In der neuen Studie verwendete Dr. Sahar Saleem, Professorin für Radiologie am Kasr Al Ainy Hospital der Universität Kairo, CT-Scans, um die Mumie virtuell zu "sezieren" und ihr Alter zu schätzen, Pathologien zu identifizieren und ihren Erhaltungszustand zu bestimmen.

Saleem und ihre Koautorin Dr. Samia El-Merghani setzten auch moderne Techniken wie Rasterelektronenmikroskopie (REM), Fourier-Transformations-Infrarotspektroskopie (FTIR) und Röntgendiffraktometrie (XRD) ein, um die Materialien zu identifizieren.

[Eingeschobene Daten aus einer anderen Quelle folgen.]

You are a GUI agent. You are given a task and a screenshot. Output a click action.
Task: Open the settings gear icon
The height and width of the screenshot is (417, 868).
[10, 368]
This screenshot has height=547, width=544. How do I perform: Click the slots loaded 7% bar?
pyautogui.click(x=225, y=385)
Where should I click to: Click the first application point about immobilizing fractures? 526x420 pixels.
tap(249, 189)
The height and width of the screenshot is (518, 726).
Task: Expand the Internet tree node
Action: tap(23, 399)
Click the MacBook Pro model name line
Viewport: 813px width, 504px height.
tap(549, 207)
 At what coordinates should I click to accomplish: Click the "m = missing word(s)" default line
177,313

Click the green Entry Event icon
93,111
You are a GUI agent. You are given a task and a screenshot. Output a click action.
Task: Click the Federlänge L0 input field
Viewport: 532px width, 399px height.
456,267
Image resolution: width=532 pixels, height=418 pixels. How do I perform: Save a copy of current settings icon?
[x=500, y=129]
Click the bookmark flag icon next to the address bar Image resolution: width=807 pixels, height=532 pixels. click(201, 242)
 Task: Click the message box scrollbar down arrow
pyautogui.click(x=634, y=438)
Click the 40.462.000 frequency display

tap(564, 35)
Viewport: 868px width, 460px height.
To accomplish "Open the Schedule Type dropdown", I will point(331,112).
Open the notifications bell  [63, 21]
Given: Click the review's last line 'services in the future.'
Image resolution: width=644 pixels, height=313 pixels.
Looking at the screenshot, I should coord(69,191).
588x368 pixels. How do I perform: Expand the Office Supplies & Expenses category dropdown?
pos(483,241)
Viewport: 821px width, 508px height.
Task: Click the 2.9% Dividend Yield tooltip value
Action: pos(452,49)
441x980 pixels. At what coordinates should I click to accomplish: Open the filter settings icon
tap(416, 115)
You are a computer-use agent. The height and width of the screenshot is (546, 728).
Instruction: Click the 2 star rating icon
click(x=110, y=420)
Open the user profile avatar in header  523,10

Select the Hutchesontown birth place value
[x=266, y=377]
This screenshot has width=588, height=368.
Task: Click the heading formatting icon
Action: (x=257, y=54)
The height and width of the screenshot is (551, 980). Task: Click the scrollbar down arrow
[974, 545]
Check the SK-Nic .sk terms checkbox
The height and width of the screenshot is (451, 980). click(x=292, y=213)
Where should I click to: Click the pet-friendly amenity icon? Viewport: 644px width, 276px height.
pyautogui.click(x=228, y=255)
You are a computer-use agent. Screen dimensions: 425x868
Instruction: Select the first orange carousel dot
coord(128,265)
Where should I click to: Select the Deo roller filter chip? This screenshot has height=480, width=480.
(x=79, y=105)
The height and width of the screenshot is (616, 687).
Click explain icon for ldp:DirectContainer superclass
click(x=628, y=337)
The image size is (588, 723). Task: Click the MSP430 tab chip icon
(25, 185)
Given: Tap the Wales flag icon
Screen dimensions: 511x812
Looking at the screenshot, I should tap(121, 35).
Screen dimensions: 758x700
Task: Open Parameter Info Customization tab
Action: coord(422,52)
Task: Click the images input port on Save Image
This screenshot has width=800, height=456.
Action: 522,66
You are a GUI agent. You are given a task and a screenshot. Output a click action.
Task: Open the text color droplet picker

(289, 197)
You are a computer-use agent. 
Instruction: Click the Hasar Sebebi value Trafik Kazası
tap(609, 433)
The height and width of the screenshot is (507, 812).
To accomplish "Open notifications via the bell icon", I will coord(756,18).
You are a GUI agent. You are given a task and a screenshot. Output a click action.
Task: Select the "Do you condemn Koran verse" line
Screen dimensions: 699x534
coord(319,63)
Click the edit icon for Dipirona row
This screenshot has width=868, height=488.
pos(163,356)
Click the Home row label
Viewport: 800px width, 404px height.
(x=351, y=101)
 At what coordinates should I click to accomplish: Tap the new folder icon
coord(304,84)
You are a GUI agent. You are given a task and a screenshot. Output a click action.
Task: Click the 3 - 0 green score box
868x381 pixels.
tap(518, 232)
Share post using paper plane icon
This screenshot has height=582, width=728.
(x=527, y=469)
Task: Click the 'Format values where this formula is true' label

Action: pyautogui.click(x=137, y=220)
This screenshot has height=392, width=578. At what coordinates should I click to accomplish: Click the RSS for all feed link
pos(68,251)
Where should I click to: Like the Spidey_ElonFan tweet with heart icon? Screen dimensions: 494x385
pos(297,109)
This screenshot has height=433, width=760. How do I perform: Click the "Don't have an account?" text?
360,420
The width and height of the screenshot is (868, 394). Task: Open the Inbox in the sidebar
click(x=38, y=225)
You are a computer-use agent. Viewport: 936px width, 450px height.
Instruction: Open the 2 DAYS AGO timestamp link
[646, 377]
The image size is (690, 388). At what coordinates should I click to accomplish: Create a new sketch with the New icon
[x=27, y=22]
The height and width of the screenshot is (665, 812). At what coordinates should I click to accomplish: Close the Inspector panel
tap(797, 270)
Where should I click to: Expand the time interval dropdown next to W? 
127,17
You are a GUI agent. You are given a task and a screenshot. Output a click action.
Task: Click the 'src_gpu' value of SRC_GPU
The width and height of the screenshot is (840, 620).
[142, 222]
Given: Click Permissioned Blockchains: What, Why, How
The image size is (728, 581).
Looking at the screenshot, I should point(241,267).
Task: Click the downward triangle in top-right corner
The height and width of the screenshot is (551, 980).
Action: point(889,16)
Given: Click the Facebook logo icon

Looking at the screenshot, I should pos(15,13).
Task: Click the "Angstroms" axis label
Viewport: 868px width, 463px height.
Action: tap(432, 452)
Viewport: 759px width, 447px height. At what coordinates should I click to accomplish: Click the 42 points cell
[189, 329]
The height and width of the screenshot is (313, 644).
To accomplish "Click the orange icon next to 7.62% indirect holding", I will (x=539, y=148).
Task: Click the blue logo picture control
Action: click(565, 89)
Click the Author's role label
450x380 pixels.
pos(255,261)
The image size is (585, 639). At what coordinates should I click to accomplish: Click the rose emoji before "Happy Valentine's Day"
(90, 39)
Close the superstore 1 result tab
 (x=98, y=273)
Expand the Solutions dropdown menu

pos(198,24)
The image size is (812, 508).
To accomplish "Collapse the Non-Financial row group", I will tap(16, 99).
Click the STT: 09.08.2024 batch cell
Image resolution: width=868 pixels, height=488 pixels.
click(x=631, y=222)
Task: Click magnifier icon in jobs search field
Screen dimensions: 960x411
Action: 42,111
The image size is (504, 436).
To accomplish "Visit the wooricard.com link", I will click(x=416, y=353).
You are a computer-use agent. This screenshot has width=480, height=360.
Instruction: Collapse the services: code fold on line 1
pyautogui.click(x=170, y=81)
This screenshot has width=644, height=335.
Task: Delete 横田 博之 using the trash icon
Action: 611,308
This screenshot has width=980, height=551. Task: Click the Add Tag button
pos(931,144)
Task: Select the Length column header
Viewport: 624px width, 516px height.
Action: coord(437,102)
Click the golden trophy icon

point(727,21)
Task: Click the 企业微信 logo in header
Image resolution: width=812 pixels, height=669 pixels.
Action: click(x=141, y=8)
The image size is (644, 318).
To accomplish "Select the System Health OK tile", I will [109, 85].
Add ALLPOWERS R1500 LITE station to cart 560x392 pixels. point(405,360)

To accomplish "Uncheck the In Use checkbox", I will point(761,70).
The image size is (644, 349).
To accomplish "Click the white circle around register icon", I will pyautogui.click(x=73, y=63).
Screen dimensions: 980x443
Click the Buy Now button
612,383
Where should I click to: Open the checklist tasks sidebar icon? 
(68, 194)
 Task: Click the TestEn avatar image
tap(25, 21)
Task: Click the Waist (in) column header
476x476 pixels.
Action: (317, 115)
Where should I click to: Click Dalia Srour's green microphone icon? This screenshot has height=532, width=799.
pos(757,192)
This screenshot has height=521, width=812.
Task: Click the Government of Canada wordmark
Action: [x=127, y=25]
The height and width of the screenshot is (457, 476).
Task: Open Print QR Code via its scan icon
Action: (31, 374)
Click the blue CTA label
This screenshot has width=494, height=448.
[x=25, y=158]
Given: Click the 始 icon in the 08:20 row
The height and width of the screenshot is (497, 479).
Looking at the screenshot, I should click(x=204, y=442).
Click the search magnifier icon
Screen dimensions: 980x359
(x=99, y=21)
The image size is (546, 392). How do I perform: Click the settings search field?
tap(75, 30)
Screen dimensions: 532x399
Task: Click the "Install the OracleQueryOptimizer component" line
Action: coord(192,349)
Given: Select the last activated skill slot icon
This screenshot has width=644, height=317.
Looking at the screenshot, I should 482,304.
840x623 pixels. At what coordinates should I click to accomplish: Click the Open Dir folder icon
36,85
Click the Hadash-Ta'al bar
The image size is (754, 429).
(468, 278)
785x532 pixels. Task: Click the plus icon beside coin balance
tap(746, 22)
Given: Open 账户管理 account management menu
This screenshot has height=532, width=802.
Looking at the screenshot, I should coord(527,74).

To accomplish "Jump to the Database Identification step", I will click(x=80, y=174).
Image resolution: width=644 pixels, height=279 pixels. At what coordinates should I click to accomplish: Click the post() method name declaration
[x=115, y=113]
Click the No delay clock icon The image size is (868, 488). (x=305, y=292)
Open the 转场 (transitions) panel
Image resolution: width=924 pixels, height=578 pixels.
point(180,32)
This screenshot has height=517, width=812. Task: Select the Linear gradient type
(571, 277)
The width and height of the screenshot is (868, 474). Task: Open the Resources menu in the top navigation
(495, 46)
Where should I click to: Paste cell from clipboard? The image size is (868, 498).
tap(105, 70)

Die Autoren stellten fest, dass sich die Mumie in einem guten Zustand befand. Die Untersuchung, die 89 Jahre nach der Entdeckung der mumifizierten Frau durchgeführt wurde, zeigt sie ausgepackt, auf dem Rücken liegend, mit ausgestreckten Beinen und über der Leiste gefalteten Händen. Ihr fehlten mehrere Zähne - wahrscheinlich schon vor ihrem Tod, denn es gab Anzeichen von Knochenresorption, die auftritt, wenn ein Zahn ausfällt und die Zahnhöhle heilen muss. Andere Zähne waren abgebrochen oder wiesen Abnutzungserscheinungen auf.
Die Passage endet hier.